I've been doing some digging the last few days, and it all seems to point to what we suspected. I don't think there was ever any real intention of casting Asians for the lead roles in this movie to begin with. (I know, shocking.) These were the original casting calls:

AANG: 12-15 years-old, Male, Caucasian or any other ethnicity. We are looking for a young man to play the lead role in a motion picture franchise. He must be athletic and graceful with an ability in Martial Arts (not necessarily extensive experience, but at least an aptitude for it). Kids with experience in gymnastics, dance, or sports could also be good.

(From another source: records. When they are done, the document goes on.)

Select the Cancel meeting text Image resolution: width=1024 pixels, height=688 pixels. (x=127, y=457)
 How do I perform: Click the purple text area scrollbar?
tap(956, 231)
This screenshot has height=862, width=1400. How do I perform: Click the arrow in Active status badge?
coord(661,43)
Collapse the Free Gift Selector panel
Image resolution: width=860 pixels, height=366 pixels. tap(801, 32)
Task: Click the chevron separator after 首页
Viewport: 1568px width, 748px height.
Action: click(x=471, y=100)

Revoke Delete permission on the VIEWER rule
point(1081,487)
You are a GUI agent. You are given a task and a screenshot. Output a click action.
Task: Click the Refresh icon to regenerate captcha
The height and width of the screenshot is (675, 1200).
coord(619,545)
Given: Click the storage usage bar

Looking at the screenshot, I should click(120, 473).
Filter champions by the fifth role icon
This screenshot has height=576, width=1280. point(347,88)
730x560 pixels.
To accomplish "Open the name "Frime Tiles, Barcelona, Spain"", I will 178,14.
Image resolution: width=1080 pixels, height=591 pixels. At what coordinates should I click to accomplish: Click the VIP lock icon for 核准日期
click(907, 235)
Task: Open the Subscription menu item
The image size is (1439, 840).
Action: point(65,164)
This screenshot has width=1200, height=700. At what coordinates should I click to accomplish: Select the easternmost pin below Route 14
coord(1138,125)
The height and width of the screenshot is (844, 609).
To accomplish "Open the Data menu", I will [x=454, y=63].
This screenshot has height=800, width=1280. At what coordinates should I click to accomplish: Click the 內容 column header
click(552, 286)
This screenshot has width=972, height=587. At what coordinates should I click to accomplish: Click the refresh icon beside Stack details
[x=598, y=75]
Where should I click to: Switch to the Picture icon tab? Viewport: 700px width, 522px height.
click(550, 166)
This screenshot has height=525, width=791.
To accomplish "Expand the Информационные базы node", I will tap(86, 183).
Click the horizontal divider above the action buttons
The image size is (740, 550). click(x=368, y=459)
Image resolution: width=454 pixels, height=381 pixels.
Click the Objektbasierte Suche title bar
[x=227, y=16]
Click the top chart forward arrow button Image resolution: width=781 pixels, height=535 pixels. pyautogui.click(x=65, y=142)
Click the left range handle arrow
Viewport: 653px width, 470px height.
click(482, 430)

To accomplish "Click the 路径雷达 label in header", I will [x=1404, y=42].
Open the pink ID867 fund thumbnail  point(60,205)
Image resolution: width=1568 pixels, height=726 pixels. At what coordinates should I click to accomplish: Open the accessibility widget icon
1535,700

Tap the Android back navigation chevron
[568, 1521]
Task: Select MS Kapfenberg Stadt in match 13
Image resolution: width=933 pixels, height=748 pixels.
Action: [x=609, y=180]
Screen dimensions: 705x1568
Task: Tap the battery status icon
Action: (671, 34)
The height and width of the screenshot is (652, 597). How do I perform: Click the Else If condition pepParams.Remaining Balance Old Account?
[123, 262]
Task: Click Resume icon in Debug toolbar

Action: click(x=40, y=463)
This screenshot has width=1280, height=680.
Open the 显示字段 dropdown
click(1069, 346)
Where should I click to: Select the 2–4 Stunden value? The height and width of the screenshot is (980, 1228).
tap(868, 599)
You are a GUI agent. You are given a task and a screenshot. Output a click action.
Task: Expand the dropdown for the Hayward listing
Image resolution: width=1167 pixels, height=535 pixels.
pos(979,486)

He is a young adventurer and should seem like the type of young man who will grow up to be heroic.

KATARA: 14-17 years-old, Female, Caucasian or any other ethnicity. She is Sokka’s younger sister. She is a headstrong and determined girl with a real sense of idealism. She believes in herself and feels that she can play on the same team as the boys. She is beautiful, intelligent, passionate, feisty, and has a real sense of adventure.

SOKKA: 16-20 years-old, Male, Caucasian or any other ethnicity. He is Katara¹s older brother. He is intelligent but awkward, and very funny (although not necessarily intentionally so). He aspires to greatness, but he tends to doubt himself. He is always one to be swayed by a pretty girl.

ZUKO: 16-20 years-old, Male, Caucasian or any other ethnicity. He is a brooding, intense young man who wrestles - not always successfully - with being good. Regaining his honor is a driving impetus for him. He is extremely handsome and is the type of dangerous boy every girl falls in love with. Athletic and/or martial arts experience is a plus.

I wonder how many Asian Americans even showed up for the casting call. I'd be willing to bet there would have been many, many more if the casting call had been "Asian or any other ethnicity." It's just mathematically improbable: Even Paris -- seen in my previous post -- a starting actor, seems almost there, and he's just one kid on YouTube. Among the millions of other Asian Americans, they really couldn't have found 4 of them just as talented as those white actors to play these roles?

I think the following is just as telling. Here's a recent casting call for extras that's happening today (in bold is what I'm focusing on):

Casting folks are looking for extras to play soldiers, martial artists, dancers, gymnasts, athletes and families - specifically physically fit people from 18 to 65 years old. The open call will be 10 a.m. to 4 p.m. Saturday at Bullies restaurant at the Wachovia Spectrum. You're asked to dress casually or in the traditional costume of your family's ethnic background. Info: or 215-574-7878.

Hm. That's interesting. I wonder why they didn't include that bit in the casting calls for the four main characters. I wonder why they didn't include "Caucasian or any other ethnicity" for this extras call. Everybody, together now!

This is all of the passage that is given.